The distributions of incidence of SI in different age categories are evident (Figure 4). One can conclude that different age groups encounter SI with different time periods, at different peak times and with significantly different intensities. The age group 65 appears to have the most significant impact in incidence among all. It holds the highest peak among all age groups (Karageorgopoulos et al., 2011). Further, the incidence appears to intensify twice a year; the first time is generally at the first week of the year and the second time is generally at the ninth week (first week of March), but with moderate intensity. The age group 2 is the second most severely impacted age group among all the age groups, which is consistent with earlier research (Karageorgopoulos et al., 2011). The incidence of SI in age group 2 is the most active around the 51st week (third week of December) to the first week (first week of January) of the year. However, the incidence of SI continues to exhibit its presence all year round, with nominal presence between the 20th week (third week of May) to the 32nd week (second week of August) of the year. The age group 57 is the third most impacted category to be affected. This group experiences the impact throughout the year with the same intensity as age groups 11 and 34, but it does so at a slightly higher incidence rate. We have not made any attempts to seek association or impact of other factors such as metabolism, age and physical interaction in different place such as public transportation or workplace on SI.

Figure 4.

Comparative circular probability densities of all age groups estimated by the LCV method for SI incidence during 2009–2018.

Discussion

The main objectives of the study are to address the issue of the impact of SI at different age groups. The following is a summary of our findings:

• - SI exhibits significant distributional variability throughout the study groups. There appears to be a large variability of incidence in SI among age categories 11, 34 and 57. However, the age categories of 2 and 65 have more distinct variations than others.

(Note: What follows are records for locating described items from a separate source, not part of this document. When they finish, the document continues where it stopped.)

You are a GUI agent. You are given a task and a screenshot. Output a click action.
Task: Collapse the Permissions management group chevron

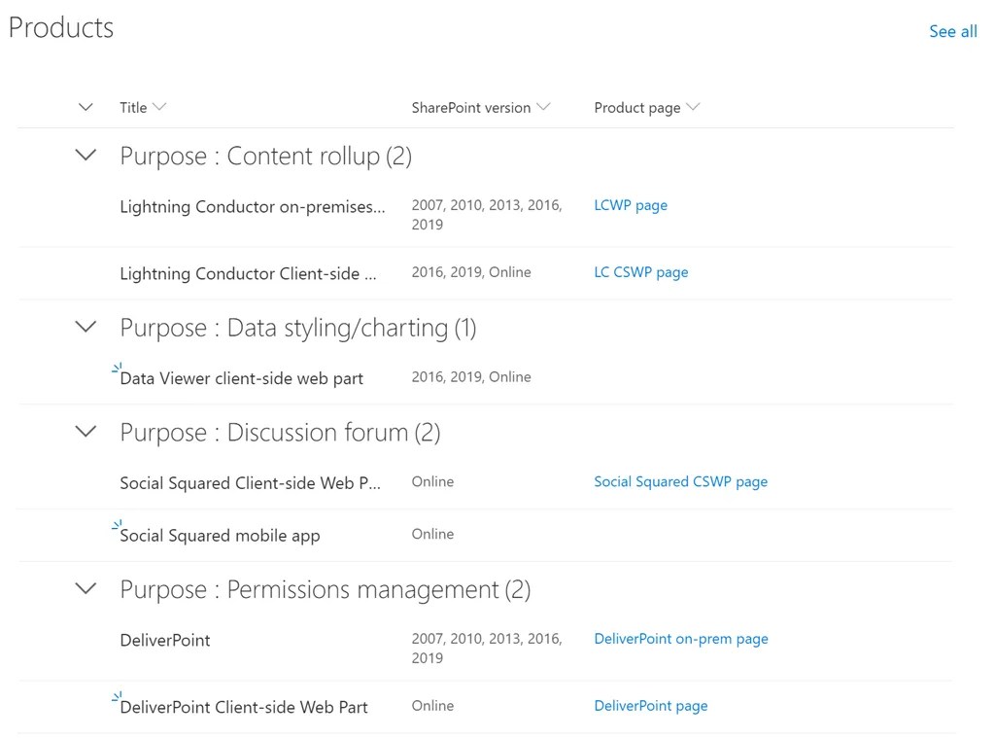pos(86,589)
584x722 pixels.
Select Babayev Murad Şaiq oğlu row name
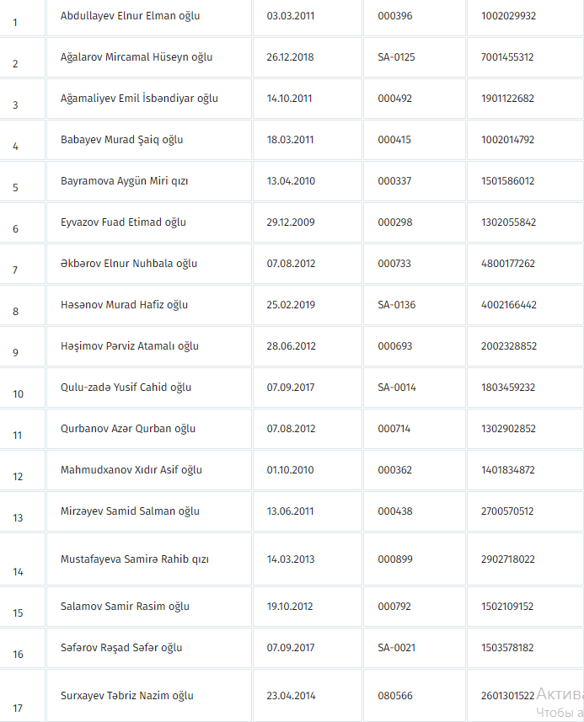pos(121,140)
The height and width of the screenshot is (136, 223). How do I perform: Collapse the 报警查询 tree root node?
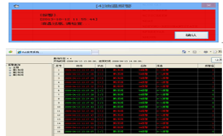coord(7,65)
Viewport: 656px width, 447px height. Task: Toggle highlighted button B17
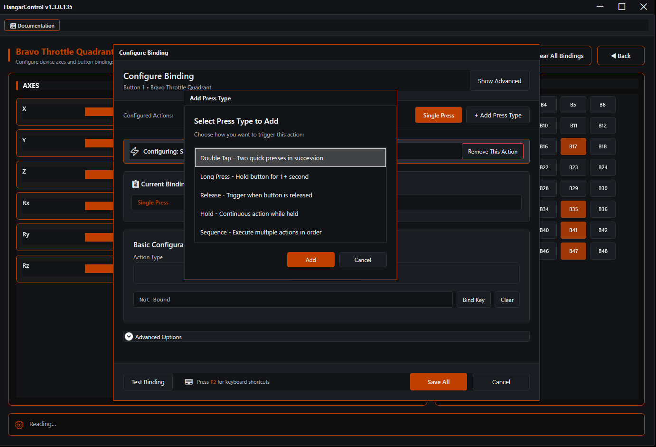[x=573, y=146]
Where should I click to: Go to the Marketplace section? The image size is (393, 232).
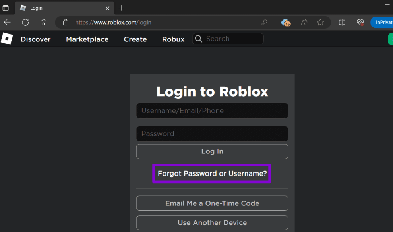[x=87, y=39]
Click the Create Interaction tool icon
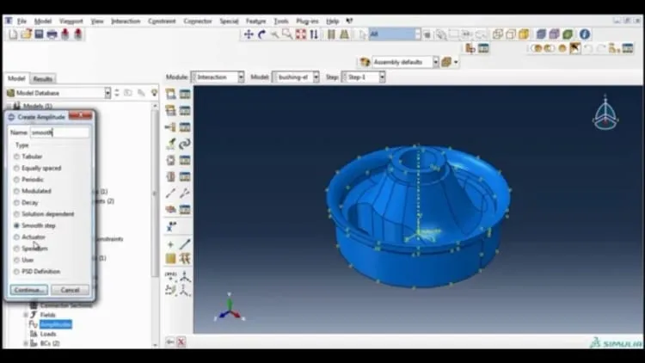645x363 pixels. click(x=171, y=94)
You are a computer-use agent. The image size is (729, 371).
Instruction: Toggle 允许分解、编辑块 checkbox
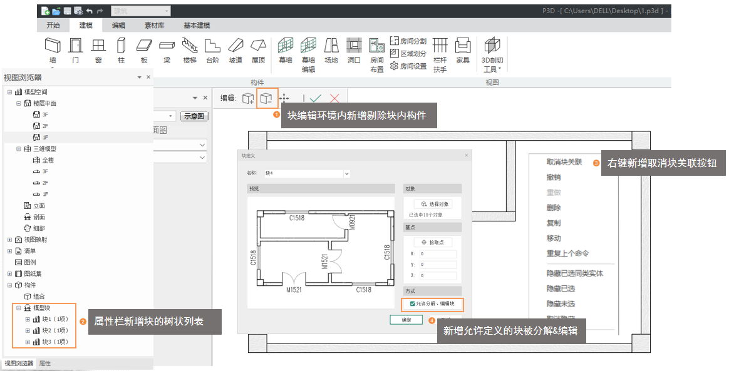click(x=412, y=304)
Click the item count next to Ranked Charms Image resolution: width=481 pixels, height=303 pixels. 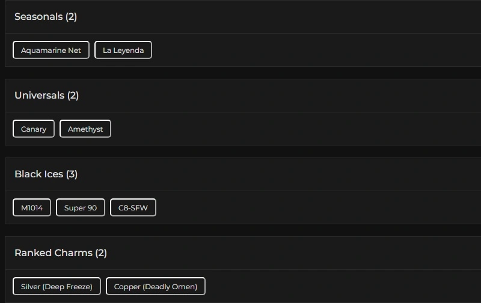point(101,253)
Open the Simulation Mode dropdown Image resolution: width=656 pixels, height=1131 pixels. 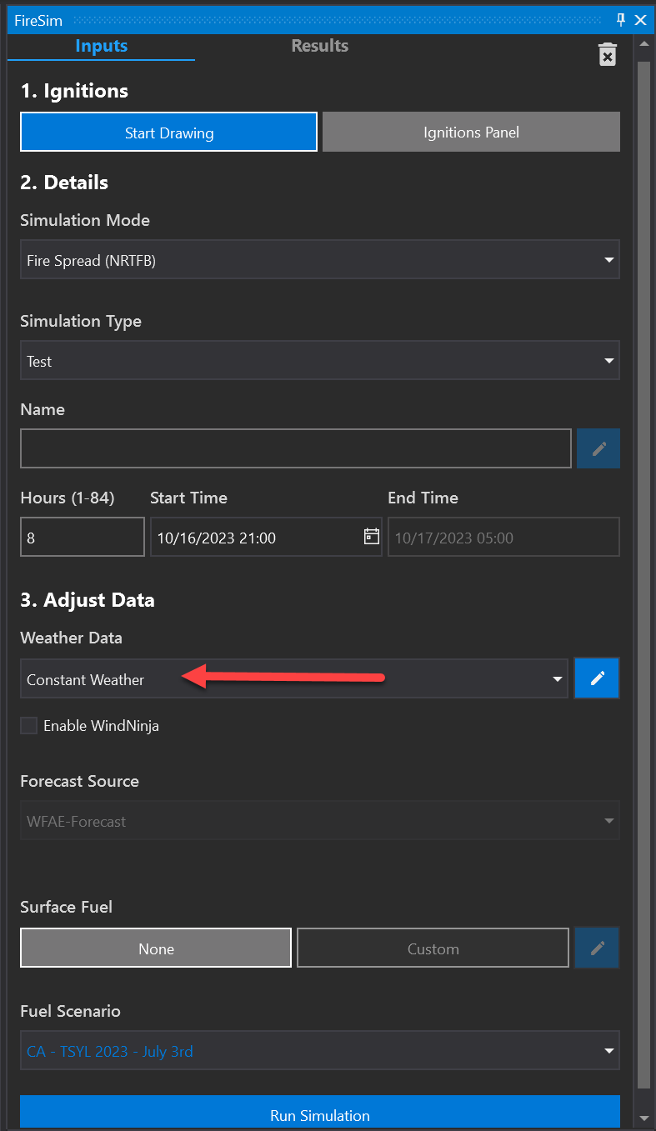click(x=319, y=259)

• - The average mean date of incidence of SI to reach at its prime time appears to be different with different age groups. Age groups 2 and 11 have a mean date of around the last week (last week of December) of the year. However, the mean incidence date appears to shift toward January (for the age group 34, second week of January; for the age groups 57 and 65, it is between the fourth week of January and the first week of February).

• - The intensity of incidence of SI is higher for the age groups 65 and 2, as opposed to the remaining age groups (11, 34 and 57). This intensity of incidence strengthens most often from the 47th week to the 10th week of the year. The age category 65 begins to resemble a bimodal distribution.